DRIVER INTERFACE AND SAFETY
The UWAM car is noted within FSAE and its judges as one of the most comfortable vehicles to drive, which surprises many due to the small overall size of the car and the cockpit. The driver interface including the steering wheel and read-outs can be adjusted to meet the driver’s preference and size. Ergonomic studies with a driver bay mock-up assessed the comfort levels of various seating positions aimed at minimizing driver Centre of Mass height and ensured the vehicle can easily accommodate a 95% percentile male and 5% percentile female driver. This simply means that 95% of the population could easily drive this car without ergonomic issues. For this reason we have always been praised for dismissing the myth that high performance race cars are uncomfortable and only suit a small percentage of the population.
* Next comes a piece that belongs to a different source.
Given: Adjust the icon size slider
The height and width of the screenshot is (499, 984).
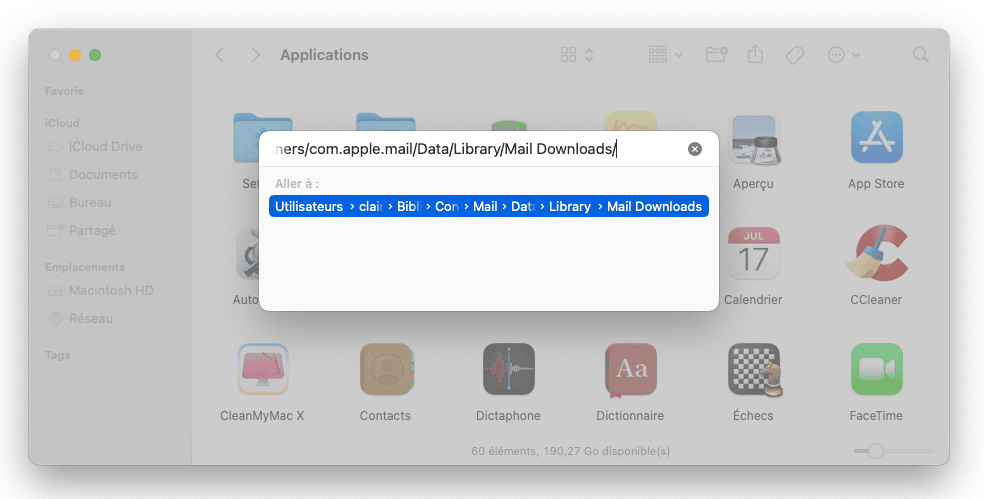Looking at the screenshot, I should tap(876, 451).
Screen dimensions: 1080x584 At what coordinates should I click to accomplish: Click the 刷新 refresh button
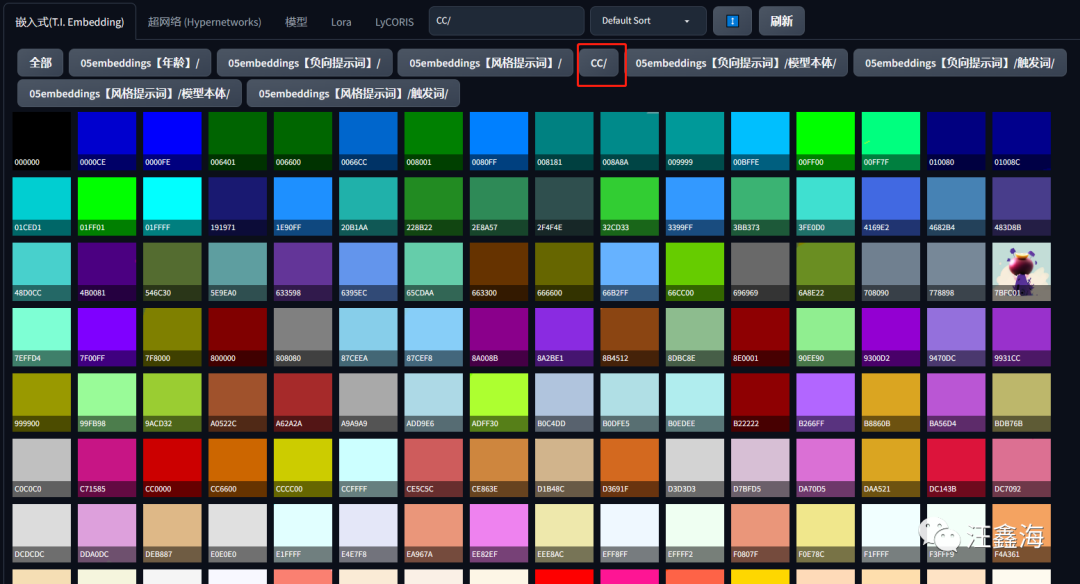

Further comfort measures taken are a fore-aft adjustable pedal box (mentioned previously) and seat inserts that are made from expandable foam and then covered in cloth. These are to mould the seat to individual drivers providing them with maximum comfort. Further to this, ample elbow room is incorporated into the monocoque chassis to ensure freedom of movement thereby helping to reduce driver fatigue. A custom carbon fibre steering wheel with optimum geometry for maximum steering effectiveness was developed which ensures there is a mix of good ergonomics and control. The steering wheel contains controls such as push to talk (PTT), which allows the driver to speak to the team while on the track. There are also controls such as a clutch override on the 06 car, ensuring the driver had a choice of control without having to exit the vehicle. Also located on the steering wheel is the gear position indicator and shift lights as mentioned previously.
The hydraulic gear shift and clutch system which is actuated by paddles behind the steering wheel, allows rapid shifting without the driver having to remove their hands from the optimum driving position. The hydraulic gearshift replaced the electric shifting system to improve reliability and reduce weight and complexity of the car. The unit works by having a master cylinder on the steering column which is actuated via an attachment to the paddles. Hydraulic hoses run along the car to the clutch slave which, when pulled, engages the clutch, and also to the gearshift mechanism such that when pushed it shifts up and when pulled it shifts down. This means that pulling on the paddle to the right of the steering wheel will shift up, with help from an ignition cut for full throttle up-shifts, and the left side will shift down and engage the clutch at the same time.
The IHS-007 incorporates successful design, innovation and clever engineering, producing a highly desirable FSAE vehicle. This car, along with the other UWA Motorsport race-cars, is a product of an incredibly high level of commitment, motivation, passion, knowledge and skill. The success of the vehicles and the group is testament to the UWA Motorsport program in providing students with the chance to be part of a real race team, having to understand thing such as management, marketing, corporate relations, team work, budgeting and the engineering design process and problem solving. Being part of the team prepares students for work life like nothing else can, placing students in an environment similar to what is experienced by a professional after completing university. This is what makes graduates who have contributed to UWA Motorsport and other such programs so much more employable than students who have simply completed the minimum degree requirements.